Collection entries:
= = = = = = =
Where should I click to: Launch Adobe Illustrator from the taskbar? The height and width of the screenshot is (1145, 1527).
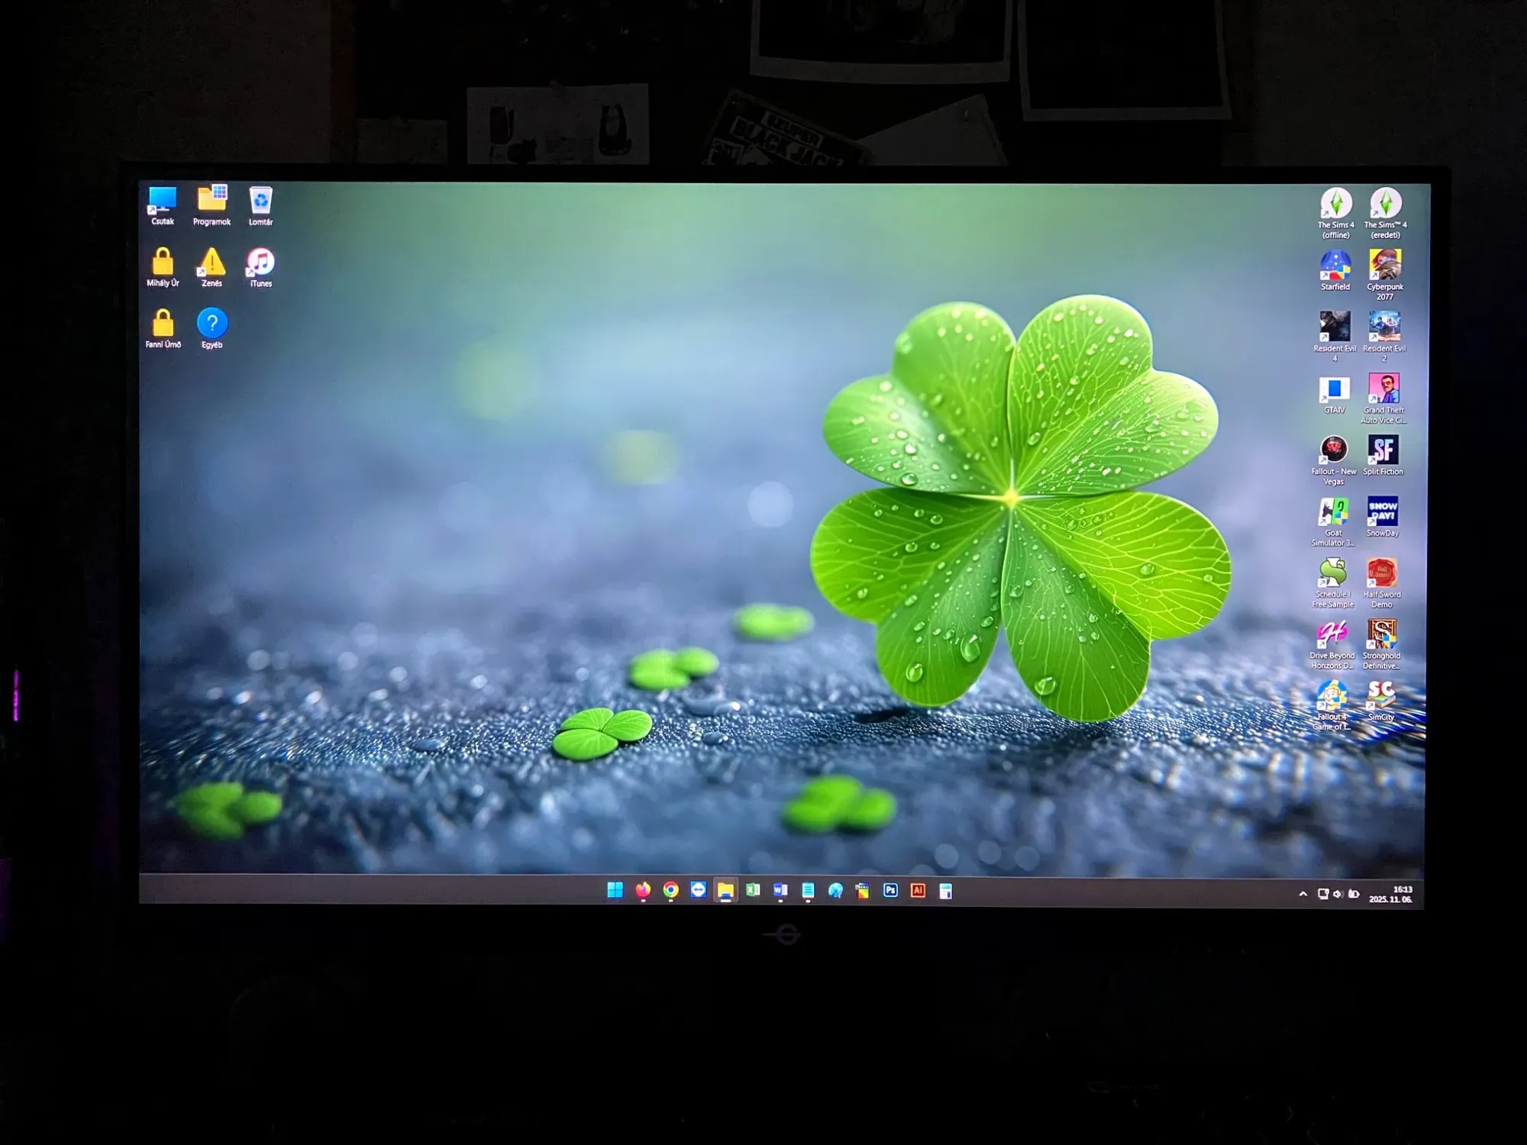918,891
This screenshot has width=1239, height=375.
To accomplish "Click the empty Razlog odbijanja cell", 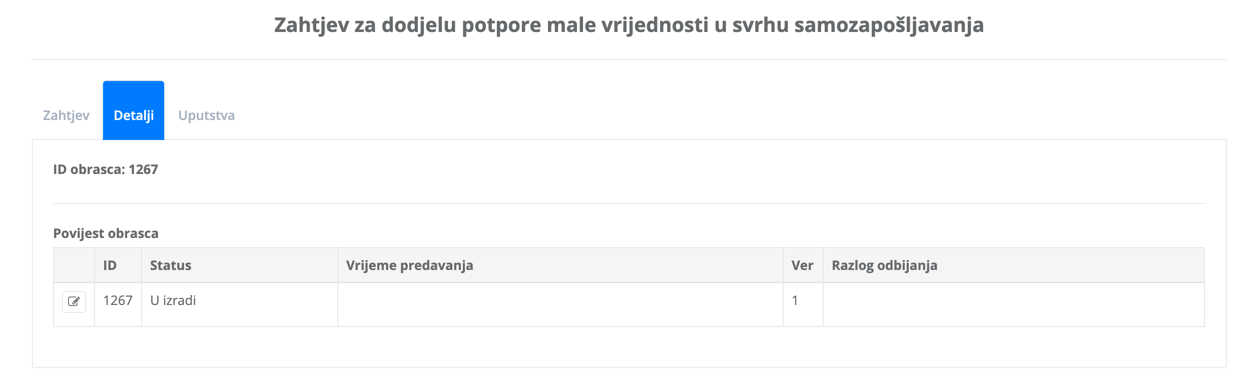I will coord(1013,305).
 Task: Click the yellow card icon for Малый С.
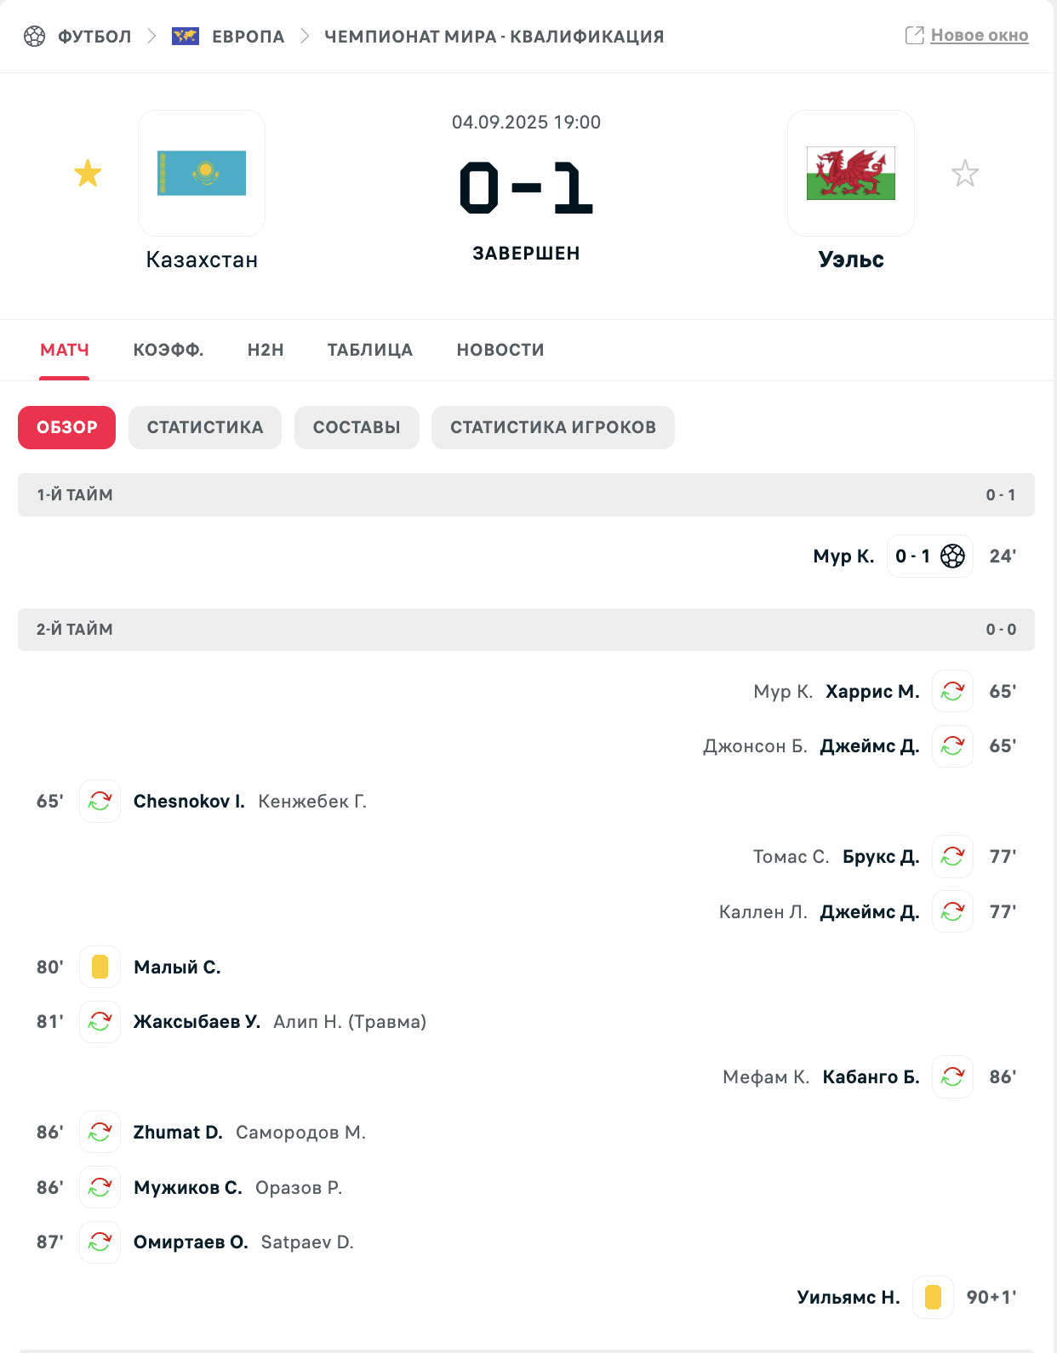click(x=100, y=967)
= = = = = = =
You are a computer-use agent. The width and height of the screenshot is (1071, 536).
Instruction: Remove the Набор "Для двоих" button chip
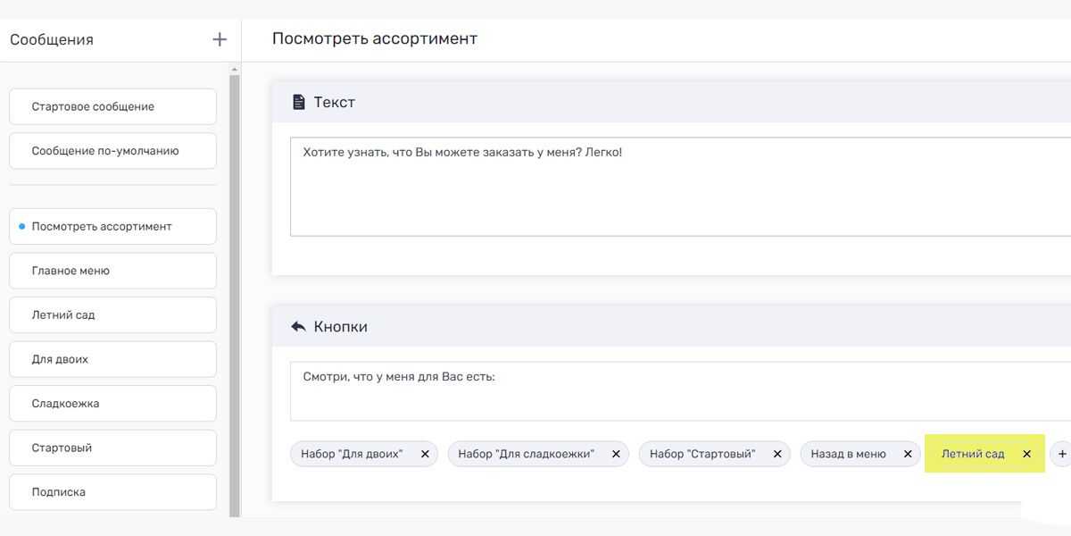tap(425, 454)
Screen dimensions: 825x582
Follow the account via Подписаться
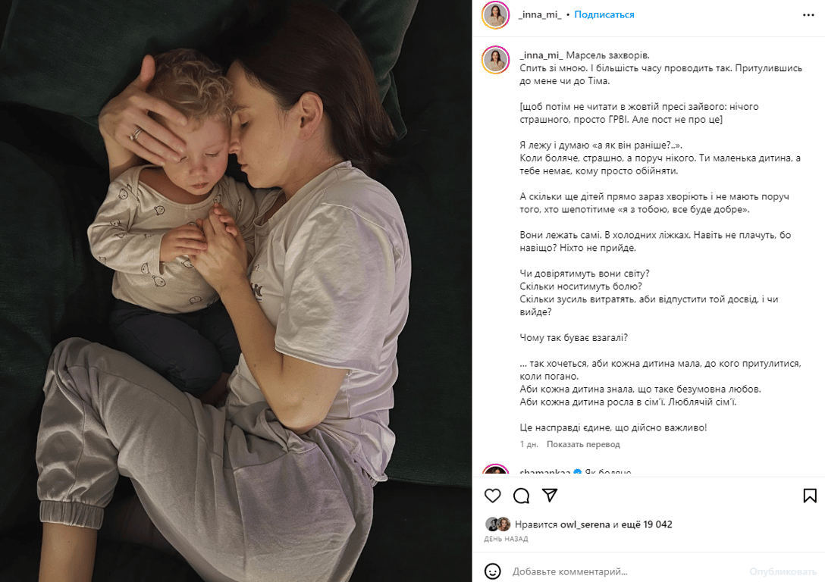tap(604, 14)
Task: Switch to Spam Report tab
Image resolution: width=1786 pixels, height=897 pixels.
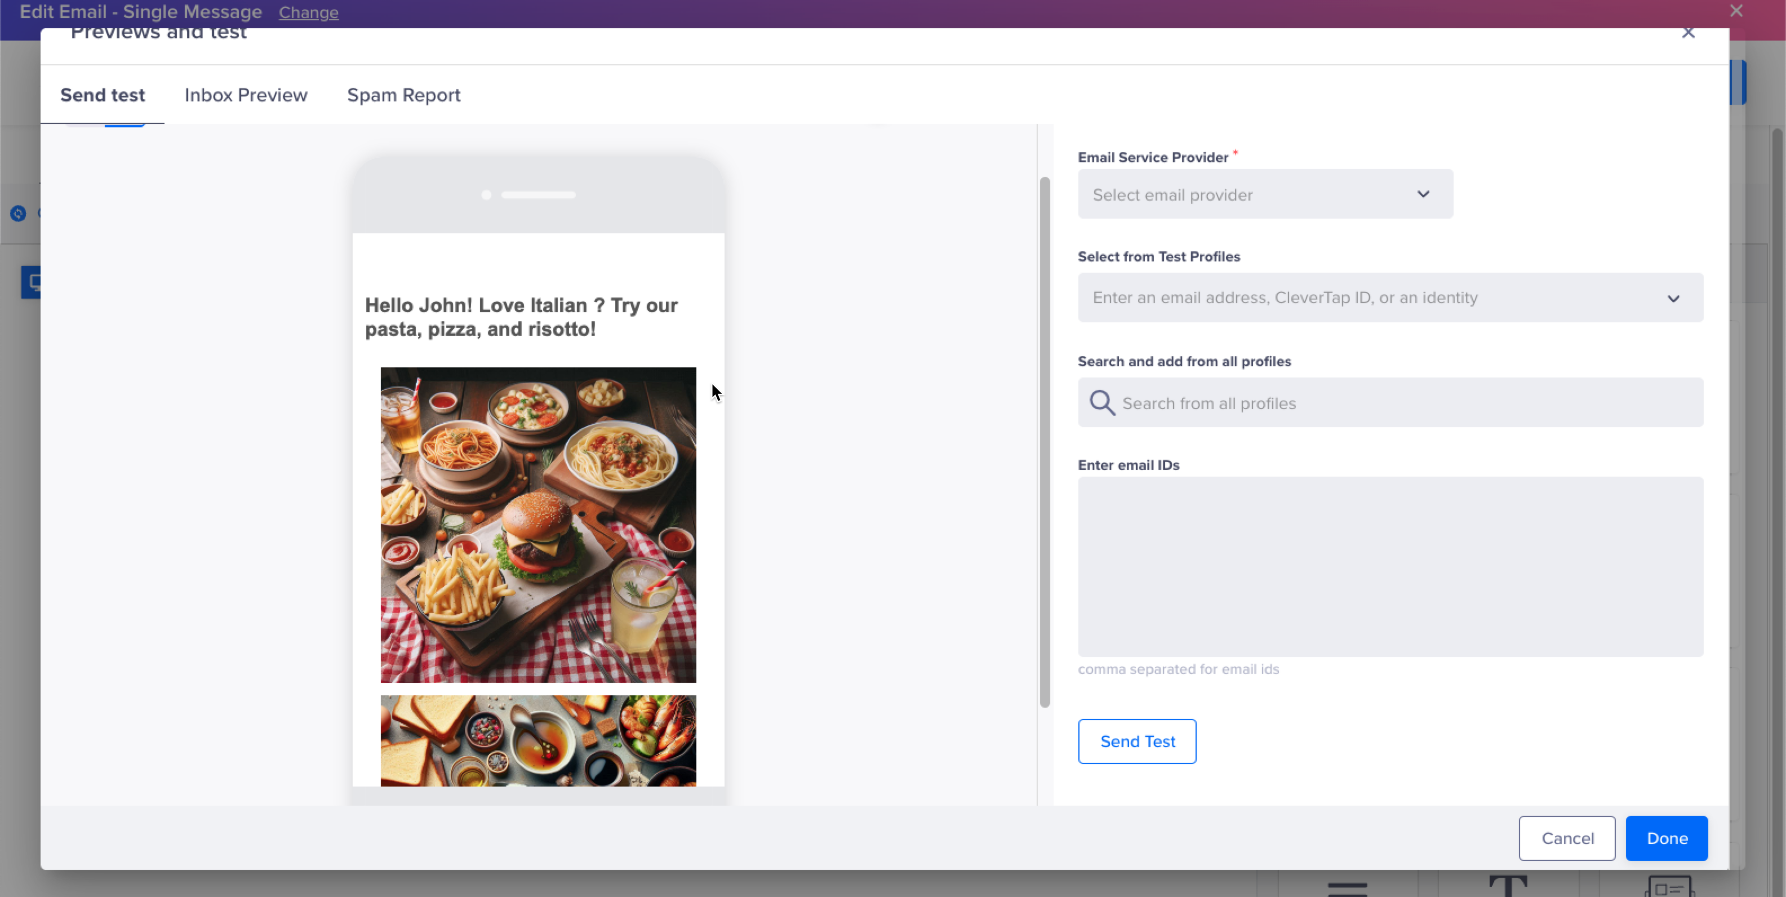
= = = = = = =
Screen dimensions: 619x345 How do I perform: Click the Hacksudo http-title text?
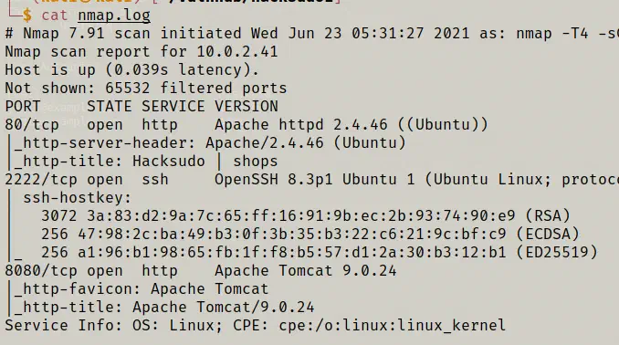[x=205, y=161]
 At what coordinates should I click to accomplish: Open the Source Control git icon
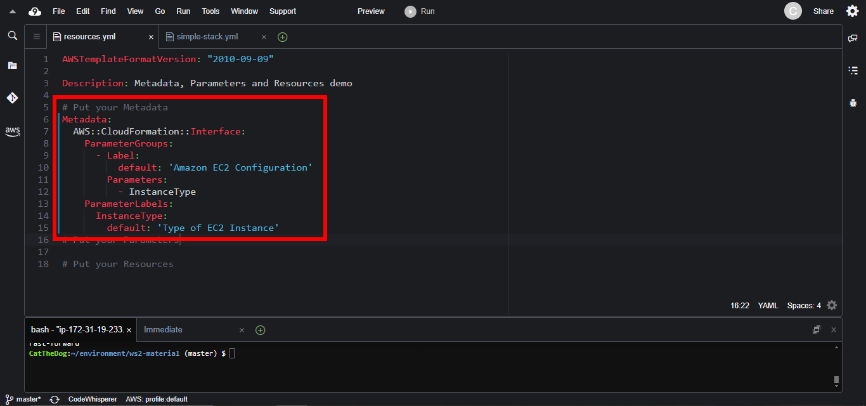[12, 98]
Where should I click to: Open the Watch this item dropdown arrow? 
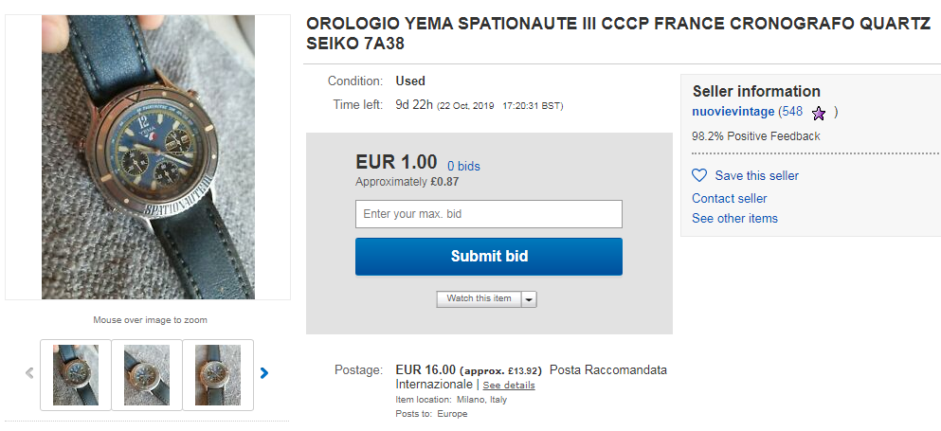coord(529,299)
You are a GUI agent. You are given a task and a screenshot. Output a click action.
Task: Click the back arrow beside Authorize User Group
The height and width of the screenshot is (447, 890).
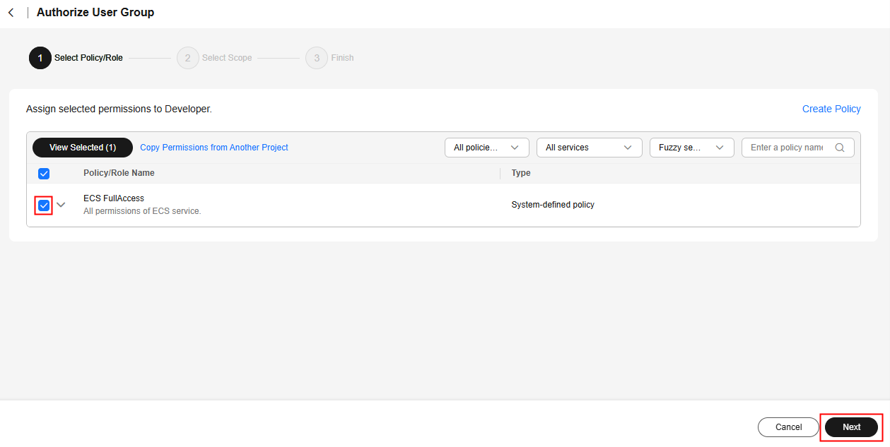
= = = = = = =
# Task brief
Convert the data lines above into a numbered list, starting with the line that contains "Task: Switch to Spam Report tab" and going through the line that contains "Image resolution: width=1786", and skip any blank lines.

# Answer to this exercise
1. Task: Switch to Spam Report tab
2. Image resolution: width=1786 pixels, height=897 pixels.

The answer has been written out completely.